Welchem? Da gibt es mehrere Varianten. Eva-Maria Holzleitner, 31, zum Beispiel, die das Ressort zu den Frauenagenden übernehmen könnte. Nun will ich nicht ausschließen, dass das Kind Holzleitner mit fiebrigem Blick am elterlichen Bücherschrank gekratzt hat, um sich Zugang zu den Werken Kleists, Brechts oder Jelineks zu verschaffen. Oder dass sich die Heranwachsende auf dem Stehplatz des Linzer Landestheaters fünfeinhalb Stunden lang von „Tristan und Isolde“ entrücken ließ. Dann wäre sie richtig, wobei das von ihr absolvierte Brucknergymnasium Wels eine falsche Spur legt (es liegt nur zufällig an der Anton-Bruckner-Straße).
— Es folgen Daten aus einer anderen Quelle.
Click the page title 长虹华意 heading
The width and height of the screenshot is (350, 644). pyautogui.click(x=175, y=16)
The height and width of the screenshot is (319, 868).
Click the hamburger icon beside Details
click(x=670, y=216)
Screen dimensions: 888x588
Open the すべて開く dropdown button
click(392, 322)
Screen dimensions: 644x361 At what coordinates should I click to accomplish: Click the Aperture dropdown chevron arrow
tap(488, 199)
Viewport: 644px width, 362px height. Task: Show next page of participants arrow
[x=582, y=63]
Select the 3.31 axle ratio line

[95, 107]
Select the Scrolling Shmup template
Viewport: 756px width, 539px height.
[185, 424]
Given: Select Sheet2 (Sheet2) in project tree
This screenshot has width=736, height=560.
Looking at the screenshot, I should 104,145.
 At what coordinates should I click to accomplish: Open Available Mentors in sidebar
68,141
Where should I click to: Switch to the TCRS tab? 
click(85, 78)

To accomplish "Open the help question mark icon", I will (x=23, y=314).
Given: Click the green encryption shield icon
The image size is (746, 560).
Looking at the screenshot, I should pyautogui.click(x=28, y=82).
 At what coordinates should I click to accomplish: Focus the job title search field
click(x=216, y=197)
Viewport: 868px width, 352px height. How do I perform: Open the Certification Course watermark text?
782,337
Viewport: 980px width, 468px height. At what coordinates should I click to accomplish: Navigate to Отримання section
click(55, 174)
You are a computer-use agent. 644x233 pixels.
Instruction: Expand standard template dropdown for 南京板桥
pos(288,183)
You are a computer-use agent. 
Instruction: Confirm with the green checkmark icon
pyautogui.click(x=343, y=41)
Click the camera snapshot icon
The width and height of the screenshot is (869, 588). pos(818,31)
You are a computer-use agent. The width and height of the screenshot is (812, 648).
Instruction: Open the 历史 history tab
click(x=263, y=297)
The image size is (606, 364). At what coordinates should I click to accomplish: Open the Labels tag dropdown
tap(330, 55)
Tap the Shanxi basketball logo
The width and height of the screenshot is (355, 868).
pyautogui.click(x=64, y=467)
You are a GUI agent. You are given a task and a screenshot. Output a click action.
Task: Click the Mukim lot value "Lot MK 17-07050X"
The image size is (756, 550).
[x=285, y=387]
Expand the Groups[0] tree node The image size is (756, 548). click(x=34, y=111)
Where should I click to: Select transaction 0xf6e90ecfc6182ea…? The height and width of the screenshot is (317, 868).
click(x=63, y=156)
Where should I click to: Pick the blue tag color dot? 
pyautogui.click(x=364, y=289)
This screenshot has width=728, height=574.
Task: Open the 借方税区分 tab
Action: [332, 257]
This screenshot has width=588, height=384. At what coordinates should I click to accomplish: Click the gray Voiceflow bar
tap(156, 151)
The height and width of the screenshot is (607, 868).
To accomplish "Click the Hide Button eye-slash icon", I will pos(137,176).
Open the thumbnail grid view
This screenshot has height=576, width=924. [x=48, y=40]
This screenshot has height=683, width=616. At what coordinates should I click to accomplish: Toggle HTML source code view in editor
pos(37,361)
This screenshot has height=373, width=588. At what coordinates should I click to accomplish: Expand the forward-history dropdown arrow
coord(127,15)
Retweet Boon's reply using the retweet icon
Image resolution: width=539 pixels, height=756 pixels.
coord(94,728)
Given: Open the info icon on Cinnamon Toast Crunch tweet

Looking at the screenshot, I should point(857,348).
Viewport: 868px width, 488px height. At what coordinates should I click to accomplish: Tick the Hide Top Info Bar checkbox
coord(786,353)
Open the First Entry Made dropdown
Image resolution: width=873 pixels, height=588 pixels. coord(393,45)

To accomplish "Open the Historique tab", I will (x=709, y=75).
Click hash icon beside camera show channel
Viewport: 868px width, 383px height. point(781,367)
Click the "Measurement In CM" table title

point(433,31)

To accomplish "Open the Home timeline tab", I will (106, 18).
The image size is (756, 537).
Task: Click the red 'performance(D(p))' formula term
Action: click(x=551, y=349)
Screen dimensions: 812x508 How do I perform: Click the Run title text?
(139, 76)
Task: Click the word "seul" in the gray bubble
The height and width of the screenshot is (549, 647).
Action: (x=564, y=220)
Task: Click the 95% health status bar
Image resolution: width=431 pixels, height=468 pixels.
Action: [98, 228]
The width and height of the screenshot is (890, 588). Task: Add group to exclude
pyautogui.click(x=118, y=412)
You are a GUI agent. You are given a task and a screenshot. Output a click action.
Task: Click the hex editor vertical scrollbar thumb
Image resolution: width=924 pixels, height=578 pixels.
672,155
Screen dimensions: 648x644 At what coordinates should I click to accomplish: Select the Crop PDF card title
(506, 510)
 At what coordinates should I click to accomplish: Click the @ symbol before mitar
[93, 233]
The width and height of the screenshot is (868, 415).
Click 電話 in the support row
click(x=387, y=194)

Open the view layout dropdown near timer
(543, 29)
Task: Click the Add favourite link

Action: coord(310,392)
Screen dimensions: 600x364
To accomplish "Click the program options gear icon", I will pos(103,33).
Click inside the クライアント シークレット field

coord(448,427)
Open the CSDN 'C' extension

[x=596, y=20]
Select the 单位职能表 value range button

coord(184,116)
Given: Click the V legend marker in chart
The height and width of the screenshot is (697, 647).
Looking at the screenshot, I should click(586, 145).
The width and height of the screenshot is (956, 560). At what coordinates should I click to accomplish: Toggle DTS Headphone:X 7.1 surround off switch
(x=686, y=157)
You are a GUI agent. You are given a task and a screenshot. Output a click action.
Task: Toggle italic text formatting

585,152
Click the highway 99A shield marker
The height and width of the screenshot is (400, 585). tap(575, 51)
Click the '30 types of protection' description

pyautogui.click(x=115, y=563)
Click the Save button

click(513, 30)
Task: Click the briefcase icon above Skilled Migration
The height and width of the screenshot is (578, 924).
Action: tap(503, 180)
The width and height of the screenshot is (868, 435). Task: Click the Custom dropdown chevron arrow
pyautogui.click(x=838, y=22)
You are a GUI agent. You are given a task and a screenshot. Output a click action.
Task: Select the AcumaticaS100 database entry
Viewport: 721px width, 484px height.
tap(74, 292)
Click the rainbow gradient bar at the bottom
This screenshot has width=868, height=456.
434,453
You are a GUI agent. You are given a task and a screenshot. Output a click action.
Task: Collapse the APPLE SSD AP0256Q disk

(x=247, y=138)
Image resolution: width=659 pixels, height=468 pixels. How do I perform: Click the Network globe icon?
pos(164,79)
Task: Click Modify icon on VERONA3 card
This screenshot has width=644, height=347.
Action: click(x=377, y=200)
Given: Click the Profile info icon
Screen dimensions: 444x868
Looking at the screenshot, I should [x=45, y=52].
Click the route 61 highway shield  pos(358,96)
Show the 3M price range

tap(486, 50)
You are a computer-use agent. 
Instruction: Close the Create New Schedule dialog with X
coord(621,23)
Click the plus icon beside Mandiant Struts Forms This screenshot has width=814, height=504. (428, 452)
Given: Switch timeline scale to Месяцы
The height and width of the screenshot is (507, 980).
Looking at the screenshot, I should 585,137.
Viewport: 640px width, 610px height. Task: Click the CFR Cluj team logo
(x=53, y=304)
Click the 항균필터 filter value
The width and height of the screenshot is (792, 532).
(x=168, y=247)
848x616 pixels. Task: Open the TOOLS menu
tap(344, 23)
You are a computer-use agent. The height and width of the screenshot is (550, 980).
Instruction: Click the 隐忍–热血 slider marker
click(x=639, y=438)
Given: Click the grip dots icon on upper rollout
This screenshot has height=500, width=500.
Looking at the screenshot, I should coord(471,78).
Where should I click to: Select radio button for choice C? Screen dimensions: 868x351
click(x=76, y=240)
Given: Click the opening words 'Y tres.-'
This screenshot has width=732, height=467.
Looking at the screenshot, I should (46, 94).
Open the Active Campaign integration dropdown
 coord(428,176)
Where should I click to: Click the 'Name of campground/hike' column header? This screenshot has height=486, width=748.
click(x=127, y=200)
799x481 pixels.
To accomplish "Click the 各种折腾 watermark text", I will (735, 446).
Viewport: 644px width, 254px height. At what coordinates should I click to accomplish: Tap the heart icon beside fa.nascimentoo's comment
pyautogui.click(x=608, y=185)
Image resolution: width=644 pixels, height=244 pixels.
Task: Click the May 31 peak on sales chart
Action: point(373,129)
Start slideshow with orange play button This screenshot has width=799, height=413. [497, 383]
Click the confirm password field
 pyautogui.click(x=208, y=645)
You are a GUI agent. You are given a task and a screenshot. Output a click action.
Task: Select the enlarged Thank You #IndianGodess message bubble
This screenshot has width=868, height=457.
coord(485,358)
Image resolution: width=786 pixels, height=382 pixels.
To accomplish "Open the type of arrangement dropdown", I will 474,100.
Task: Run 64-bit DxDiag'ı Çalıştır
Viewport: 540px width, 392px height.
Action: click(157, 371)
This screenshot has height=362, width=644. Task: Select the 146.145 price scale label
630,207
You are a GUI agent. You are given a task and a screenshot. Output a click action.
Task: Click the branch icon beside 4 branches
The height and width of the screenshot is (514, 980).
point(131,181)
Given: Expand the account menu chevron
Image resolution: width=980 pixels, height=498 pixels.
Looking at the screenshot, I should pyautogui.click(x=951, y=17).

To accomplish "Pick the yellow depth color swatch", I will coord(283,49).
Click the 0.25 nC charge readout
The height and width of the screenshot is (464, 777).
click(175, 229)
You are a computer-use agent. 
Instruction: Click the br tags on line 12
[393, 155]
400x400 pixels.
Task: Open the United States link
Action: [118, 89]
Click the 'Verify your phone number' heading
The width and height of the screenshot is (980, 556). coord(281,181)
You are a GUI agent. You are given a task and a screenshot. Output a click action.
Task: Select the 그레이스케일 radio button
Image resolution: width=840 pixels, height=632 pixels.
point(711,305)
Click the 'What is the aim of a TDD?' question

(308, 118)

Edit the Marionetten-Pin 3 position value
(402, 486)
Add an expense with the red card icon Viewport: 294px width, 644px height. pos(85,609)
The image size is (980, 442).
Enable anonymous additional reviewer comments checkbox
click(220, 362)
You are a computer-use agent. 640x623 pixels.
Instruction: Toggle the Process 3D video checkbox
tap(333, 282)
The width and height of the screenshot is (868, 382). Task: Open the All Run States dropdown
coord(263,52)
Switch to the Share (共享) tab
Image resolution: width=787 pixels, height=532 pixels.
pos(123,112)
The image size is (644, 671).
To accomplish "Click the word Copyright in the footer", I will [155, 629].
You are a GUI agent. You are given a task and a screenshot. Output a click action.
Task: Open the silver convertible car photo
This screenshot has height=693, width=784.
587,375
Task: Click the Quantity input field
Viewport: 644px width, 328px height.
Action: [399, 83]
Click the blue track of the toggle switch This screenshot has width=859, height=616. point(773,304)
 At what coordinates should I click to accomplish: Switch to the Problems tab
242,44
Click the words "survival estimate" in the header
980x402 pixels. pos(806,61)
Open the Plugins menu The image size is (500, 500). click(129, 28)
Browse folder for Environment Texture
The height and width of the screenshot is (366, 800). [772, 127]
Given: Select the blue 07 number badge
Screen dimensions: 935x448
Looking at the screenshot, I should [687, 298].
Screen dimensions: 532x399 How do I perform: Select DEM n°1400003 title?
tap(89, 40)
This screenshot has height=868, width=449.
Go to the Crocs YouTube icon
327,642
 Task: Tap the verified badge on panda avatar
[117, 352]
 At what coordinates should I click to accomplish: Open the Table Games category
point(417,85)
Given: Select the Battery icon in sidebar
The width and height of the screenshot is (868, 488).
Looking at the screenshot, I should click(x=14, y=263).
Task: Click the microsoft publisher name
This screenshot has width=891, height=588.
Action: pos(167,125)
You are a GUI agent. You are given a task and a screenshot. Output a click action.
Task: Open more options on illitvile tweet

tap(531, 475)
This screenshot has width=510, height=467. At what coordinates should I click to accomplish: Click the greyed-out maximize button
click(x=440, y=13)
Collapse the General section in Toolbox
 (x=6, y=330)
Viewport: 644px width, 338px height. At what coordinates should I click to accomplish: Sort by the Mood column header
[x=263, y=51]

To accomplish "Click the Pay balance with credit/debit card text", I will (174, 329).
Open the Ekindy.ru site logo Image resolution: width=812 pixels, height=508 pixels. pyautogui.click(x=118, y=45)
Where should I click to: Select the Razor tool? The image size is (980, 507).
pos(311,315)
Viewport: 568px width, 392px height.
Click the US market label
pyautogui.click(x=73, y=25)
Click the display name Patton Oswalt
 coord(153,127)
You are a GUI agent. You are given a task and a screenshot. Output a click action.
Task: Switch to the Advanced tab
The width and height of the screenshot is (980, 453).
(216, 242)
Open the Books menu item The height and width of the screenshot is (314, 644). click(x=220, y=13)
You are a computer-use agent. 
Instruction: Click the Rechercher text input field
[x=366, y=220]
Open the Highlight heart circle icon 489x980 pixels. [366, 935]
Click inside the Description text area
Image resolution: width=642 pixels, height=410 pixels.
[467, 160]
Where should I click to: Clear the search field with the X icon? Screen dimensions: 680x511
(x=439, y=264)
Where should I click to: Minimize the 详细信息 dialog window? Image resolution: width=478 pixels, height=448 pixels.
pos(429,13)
Wäre all das nicht so, müsste man die Personalie als offene Verachtungsbekundung für die Kunst qualifizieren. Man erinnert sich noch, wie die Grünen die verdiente Europamandatarin Ulrike Lunacek mit dem Kulturstaatssekretariat bedanken wollten. Was sollte man sich in der blühenden Kulturnation auch einmischen? Aber die Dame bepöbelte gleich den Literaturnobelpreisträger Handke. Da war sie schon fast weg. Dann kam Corona, und als es an viele Existenzen ging, taumelte die Politikerin in Pressekonferenzen durch die Grundbegriffe. Der Zorn ihrer Schutzbefohlenen hat sie weggeweht. Gottlob konnten sich die Grünen bei der SPÖ die Spitzenbeamtin Andrea Mayer leihen.
Oder Babler selbst?
Gedient haben beide übrigens unter Vizekanzler Kogler, dessen Kunstverstand dem seines Nachfolgers Babler nur unwesentlich überlegen ist. Dass Babler das Ressort zu sich nimmt, ist die zweite Option. Er wird doch nicht am Ende selbst?? Seine bis dato einzige wahrgenommene Kundgebung Richtung Kunst war ein Porträt des Liedermachers Sigi Maron über dem Traiskirchner Amtsschreibtisch. Am besten, er bietet Wrabetz das Staatssekretariat an. Oder er holt Andrea Mayer zurück.
Oder er findet, was ernstlich zu befürchten ist, eine Funktionärin der Sozialistischen Jugend, deren Amtsverständnis im Philharmonikerinnenzählen, Probenbrüllerverhaften, Radetzkymarsch-Canceln und sonst beim Nova-Rock-Festival gipfelt. Corona ist vorbei, aber es geht anderweitig ans Eingemachte. Das mikroskopische Kulturbudget darf nicht angerührt werden, dem RSO droht das Ende. Für pubertäre Albernheiten ist jetzt keine Zeit.
Alle Beteiligten sollen sich erinnern, wie das Lunacek-Debakel den Anfang vom Ende der grünen Zuversicht markiert hat. Denn Kulturschaffende wissen Worte zu setzen und können dabei enorme Lautstärke entwickeln. Und im April wird in Wien gewählt.